Copy exactly the lines from the one containing "Instruction: Click the Export button" through the last line of the records below, including both, and leave out any pictures.

+++ Available data

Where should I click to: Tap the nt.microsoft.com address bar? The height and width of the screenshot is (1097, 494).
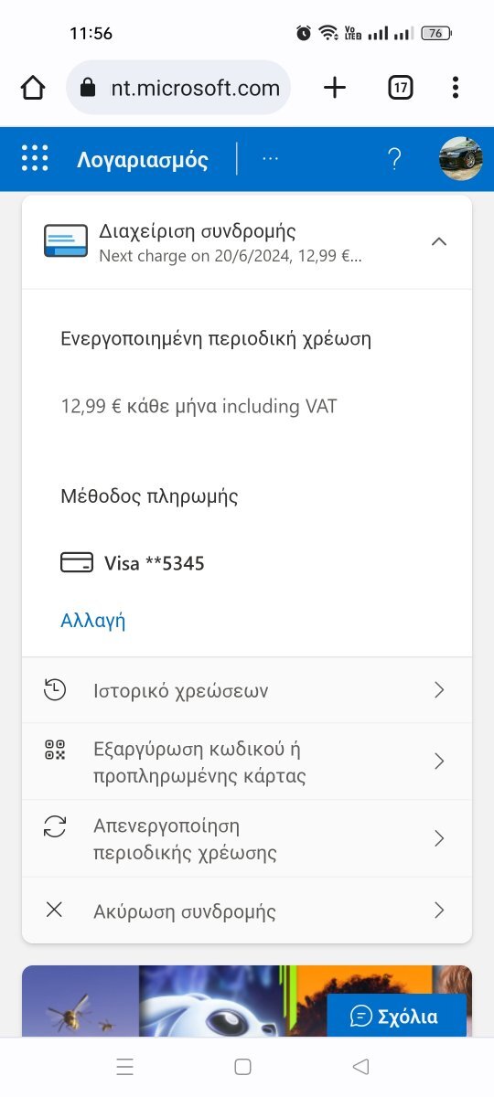(178, 88)
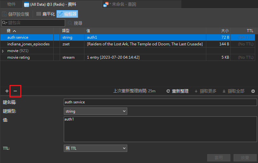258x163 pixels.
Task: Open the TTL 無 TTL dropdown
Action: [95, 148]
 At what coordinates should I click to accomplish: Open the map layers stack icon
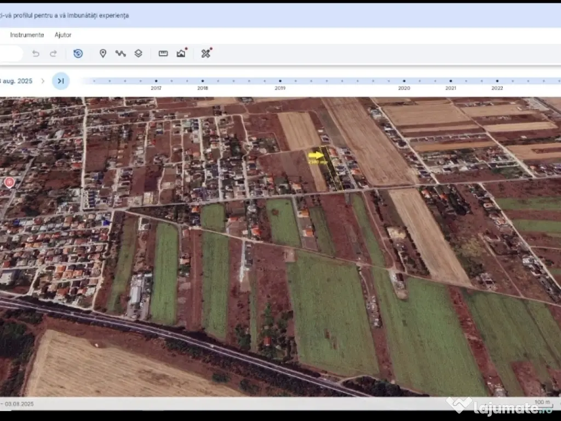[139, 54]
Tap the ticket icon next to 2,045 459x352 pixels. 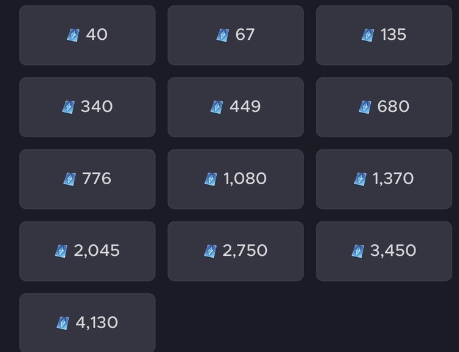pyautogui.click(x=61, y=251)
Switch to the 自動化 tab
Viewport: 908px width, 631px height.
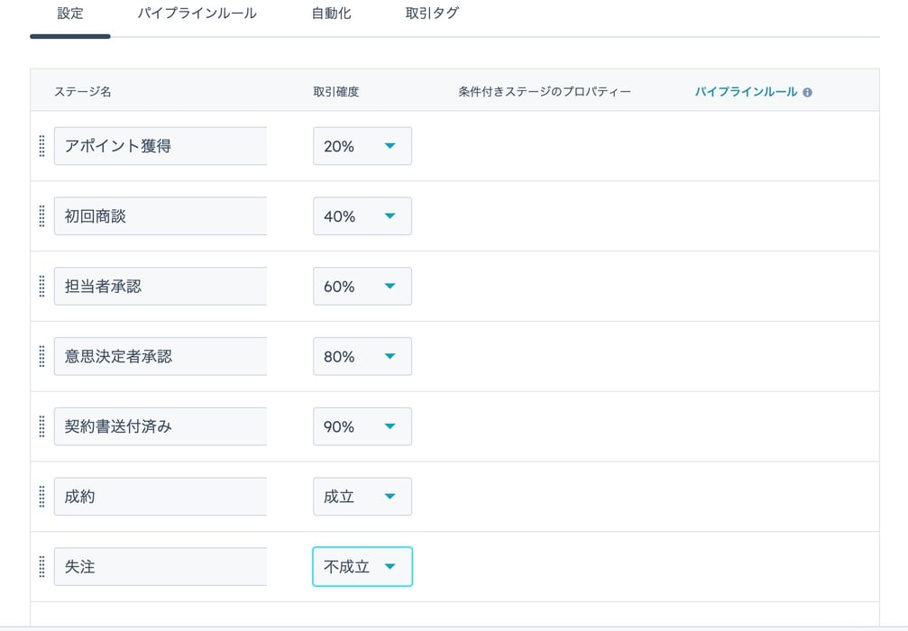(x=330, y=13)
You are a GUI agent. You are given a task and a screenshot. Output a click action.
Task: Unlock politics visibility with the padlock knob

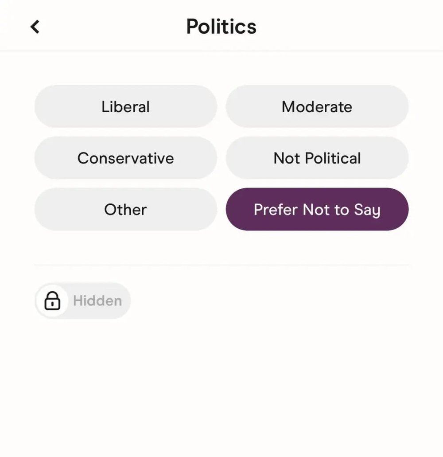pos(52,301)
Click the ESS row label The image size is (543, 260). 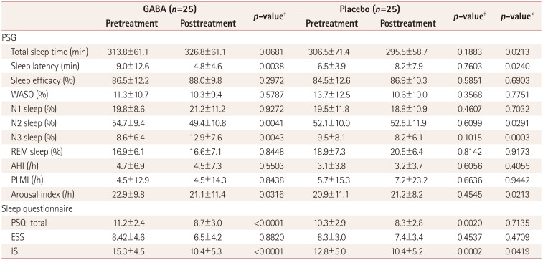(16, 237)
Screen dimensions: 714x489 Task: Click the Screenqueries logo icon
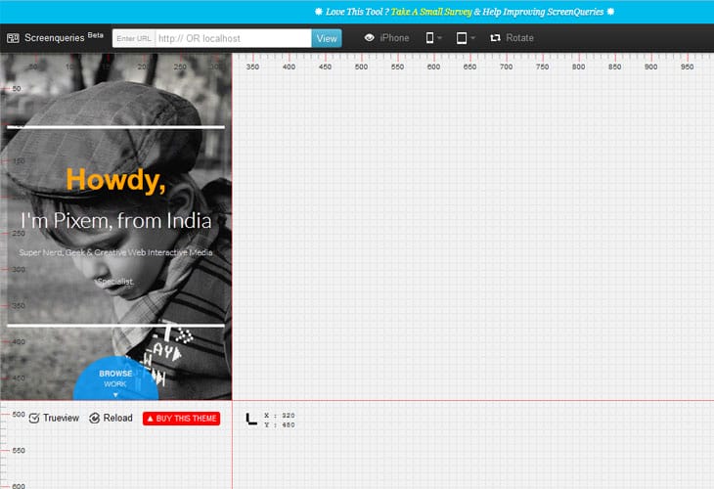(13, 38)
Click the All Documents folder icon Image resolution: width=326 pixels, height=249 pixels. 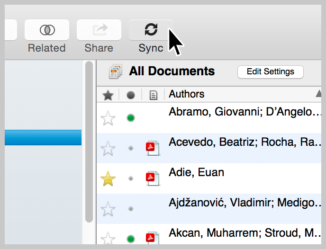pos(115,72)
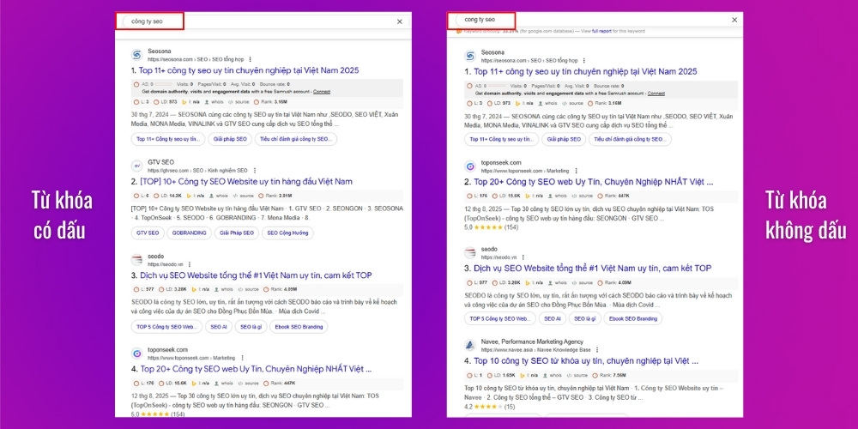Clear the right 'cong ty seo' search with X
The height and width of the screenshot is (429, 858).
(x=734, y=20)
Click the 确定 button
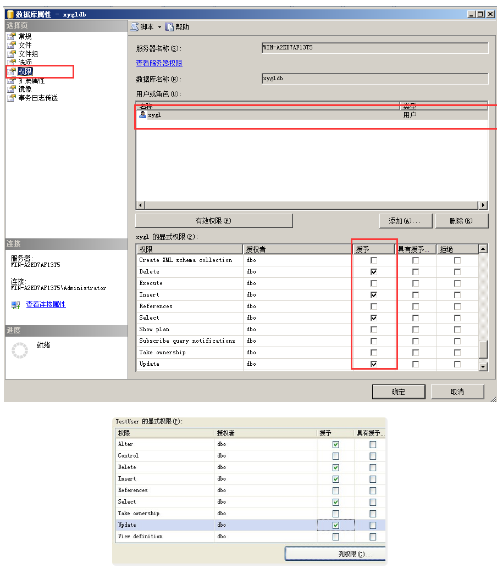The width and height of the screenshot is (497, 569). point(398,392)
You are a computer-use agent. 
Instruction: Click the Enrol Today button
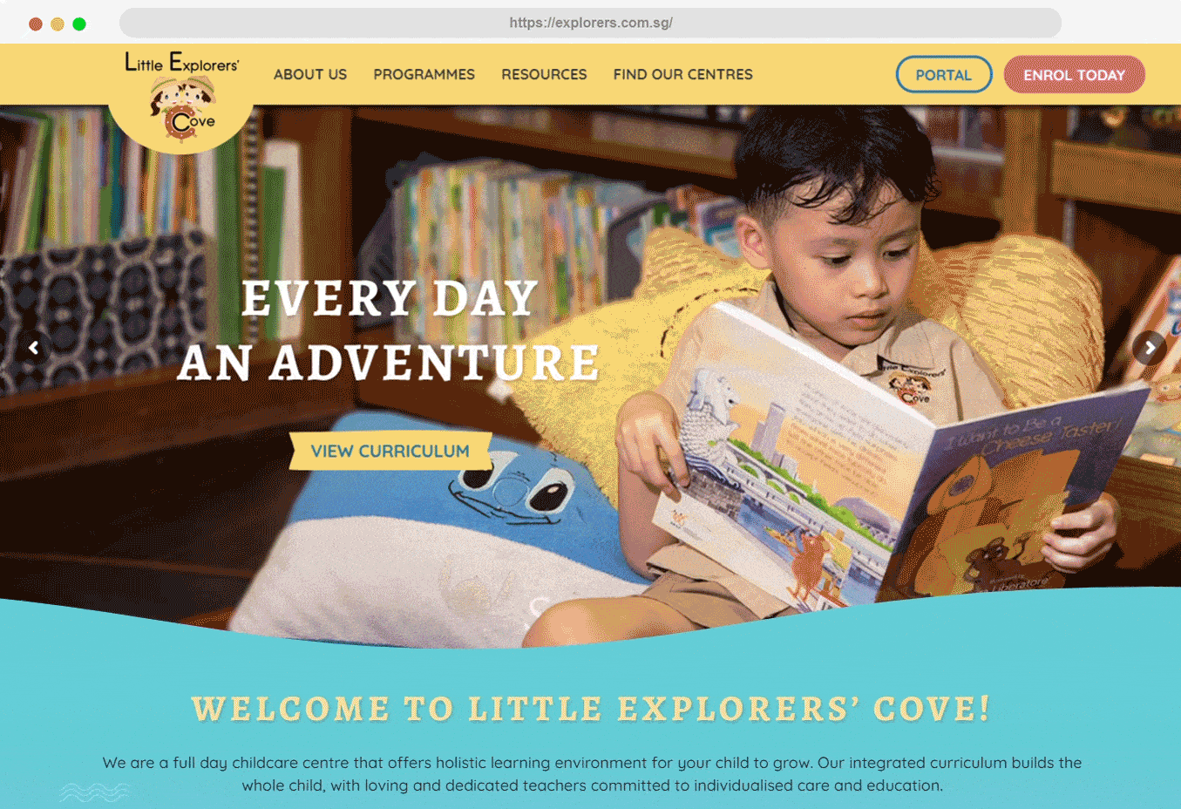click(1075, 75)
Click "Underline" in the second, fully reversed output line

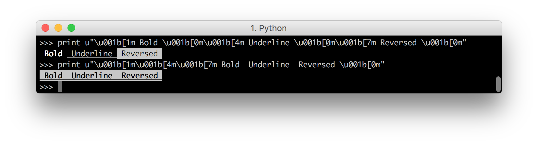pyautogui.click(x=92, y=76)
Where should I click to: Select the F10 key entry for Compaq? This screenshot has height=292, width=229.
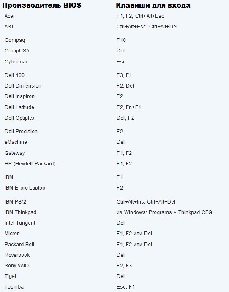pyautogui.click(x=121, y=40)
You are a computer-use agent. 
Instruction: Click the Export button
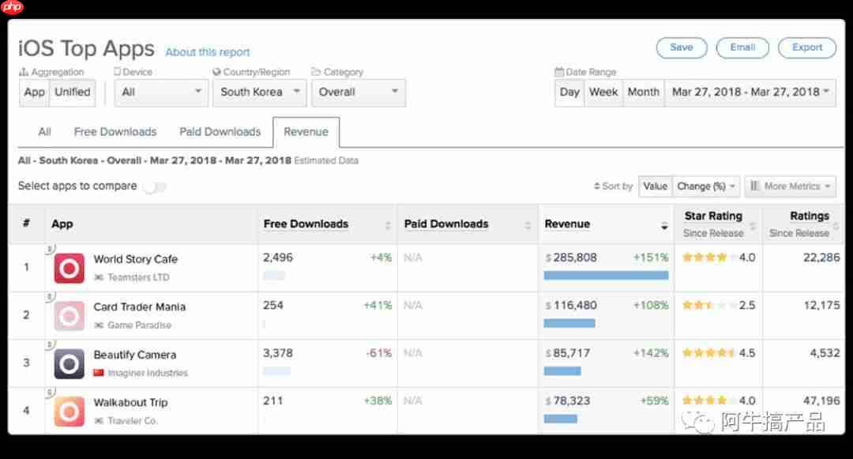tap(806, 48)
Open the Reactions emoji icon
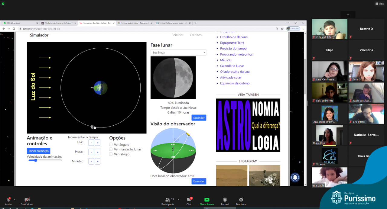Screen dimensions: 387x209 coord(241,200)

++++++

Response area
Instruction: Click the Export button
tap(806, 48)
Open the Reactions emoji icon
Screen dimensions: 387x209 coord(241,200)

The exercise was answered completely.